━━━ Input records ━━━

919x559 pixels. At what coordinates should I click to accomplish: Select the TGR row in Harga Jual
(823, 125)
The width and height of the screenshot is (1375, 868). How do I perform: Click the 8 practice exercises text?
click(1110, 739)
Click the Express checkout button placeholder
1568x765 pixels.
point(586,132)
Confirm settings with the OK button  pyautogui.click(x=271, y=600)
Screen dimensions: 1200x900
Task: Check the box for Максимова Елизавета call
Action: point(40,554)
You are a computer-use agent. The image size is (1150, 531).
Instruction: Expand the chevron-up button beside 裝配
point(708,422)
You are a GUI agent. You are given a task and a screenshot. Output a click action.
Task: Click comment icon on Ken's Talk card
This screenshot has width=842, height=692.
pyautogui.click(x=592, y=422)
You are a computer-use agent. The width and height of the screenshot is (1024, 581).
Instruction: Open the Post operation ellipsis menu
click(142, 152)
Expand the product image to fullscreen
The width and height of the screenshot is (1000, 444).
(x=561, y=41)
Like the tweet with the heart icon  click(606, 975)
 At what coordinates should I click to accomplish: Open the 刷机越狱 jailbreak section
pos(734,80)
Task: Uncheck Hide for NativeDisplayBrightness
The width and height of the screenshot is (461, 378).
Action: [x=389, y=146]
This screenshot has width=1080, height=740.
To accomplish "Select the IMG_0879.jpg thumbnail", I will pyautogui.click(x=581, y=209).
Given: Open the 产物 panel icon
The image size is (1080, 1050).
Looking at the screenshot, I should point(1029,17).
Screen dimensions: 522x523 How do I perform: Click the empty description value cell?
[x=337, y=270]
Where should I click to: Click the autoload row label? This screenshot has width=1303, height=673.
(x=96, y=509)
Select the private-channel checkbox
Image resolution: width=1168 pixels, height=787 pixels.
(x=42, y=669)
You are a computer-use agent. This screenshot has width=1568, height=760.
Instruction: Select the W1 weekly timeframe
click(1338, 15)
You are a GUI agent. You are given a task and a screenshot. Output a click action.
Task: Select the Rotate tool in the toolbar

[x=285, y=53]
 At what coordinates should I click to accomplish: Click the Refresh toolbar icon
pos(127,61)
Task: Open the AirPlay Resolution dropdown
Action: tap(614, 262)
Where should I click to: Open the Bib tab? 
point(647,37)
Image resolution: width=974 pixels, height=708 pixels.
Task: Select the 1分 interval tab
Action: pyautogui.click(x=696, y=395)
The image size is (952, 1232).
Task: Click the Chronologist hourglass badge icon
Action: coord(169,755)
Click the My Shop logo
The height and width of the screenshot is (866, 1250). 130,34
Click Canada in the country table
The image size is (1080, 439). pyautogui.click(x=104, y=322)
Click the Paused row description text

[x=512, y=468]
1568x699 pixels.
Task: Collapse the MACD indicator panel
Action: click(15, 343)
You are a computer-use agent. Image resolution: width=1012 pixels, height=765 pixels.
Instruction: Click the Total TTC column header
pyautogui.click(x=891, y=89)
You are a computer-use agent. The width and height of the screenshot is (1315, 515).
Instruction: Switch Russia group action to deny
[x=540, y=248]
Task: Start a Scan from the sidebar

━━━

Exercise directions: Copy out all of the data exactly, leaving nothing out.

Exercise response:
919x559 pixels. At what coordinates should I click to accomplish: Select the TGR row in Harga Jual
(823, 125)
The width and height of the screenshot is (1375, 868). How do I perform: Click the 8 practice exercises text?
click(1110, 739)
Click the Express checkout button placeholder
1568x765 pixels.
point(586,132)
Confirm settings with the OK button  pyautogui.click(x=271, y=600)
Screen dimensions: 1200x900
Task: Check the box for Максимова Елизавета call
Action: point(40,554)
You are a computer-use agent. The image size is (1150, 531).
Instruction: Expand the chevron-up button beside 裝配
point(708,422)
You are a GUI agent. You are given a task and a screenshot. Output a click action.
Task: Click comment icon on Ken's Talk card
This screenshot has width=842, height=692.
pyautogui.click(x=592, y=422)
You are a computer-use agent. The width and height of the screenshot is (1024, 581).
Instruction: Open the Post operation ellipsis menu
click(142, 152)
Expand the product image to fullscreen
The width and height of the screenshot is (1000, 444).
(x=561, y=41)
Like the tweet with the heart icon  click(606, 975)
 At what coordinates should I click to accomplish: Open the 刷机越狱 jailbreak section
pos(734,80)
Task: Uncheck Hide for NativeDisplayBrightness
The width and height of the screenshot is (461, 378).
Action: [x=389, y=146]
This screenshot has width=1080, height=740.
To accomplish "Select the IMG_0879.jpg thumbnail", I will pyautogui.click(x=581, y=209).
Given: Open the 产物 panel icon
The image size is (1080, 1050).
Looking at the screenshot, I should point(1029,17).
Screen dimensions: 522x523 How do I perform: Click the empty description value cell?
[x=337, y=270]
Where should I click to: Click the autoload row label? This screenshot has width=1303, height=673.
(x=96, y=509)
Select the private-channel checkbox
Image resolution: width=1168 pixels, height=787 pixels.
(x=42, y=669)
You are a computer-use agent. This screenshot has width=1568, height=760.
Instruction: Select the W1 weekly timeframe
click(1338, 15)
You are a GUI agent. You are given a task and a screenshot. Output a click action.
Task: Select the Rotate tool in the toolbar

[x=285, y=53]
 At what coordinates should I click to accomplish: Click the Refresh toolbar icon
pos(127,61)
Task: Open the AirPlay Resolution dropdown
Action: tap(614, 262)
Where should I click to: Open the Bib tab? 
point(647,37)
Image resolution: width=974 pixels, height=708 pixels.
Task: Select the 1分 interval tab
Action: pyautogui.click(x=696, y=395)
The image size is (952, 1232).
Task: Click the Chronologist hourglass badge icon
Action: coord(169,755)
Click the My Shop logo
The height and width of the screenshot is (866, 1250). 130,34
Click Canada in the country table
The image size is (1080, 439). pyautogui.click(x=104, y=322)
Click the Paused row description text

[x=512, y=468]
1568x699 pixels.
Task: Collapse the MACD indicator panel
Action: click(15, 343)
You are a computer-use agent. Image resolution: width=1012 pixels, height=765 pixels.
Instruction: Click the Total TTC column header
pyautogui.click(x=891, y=89)
You are a computer-use agent. The width and height of the screenshot is (1315, 515).
Instruction: Switch Russia group action to deny
[x=540, y=248]
Task: Start a Scan from the sidebar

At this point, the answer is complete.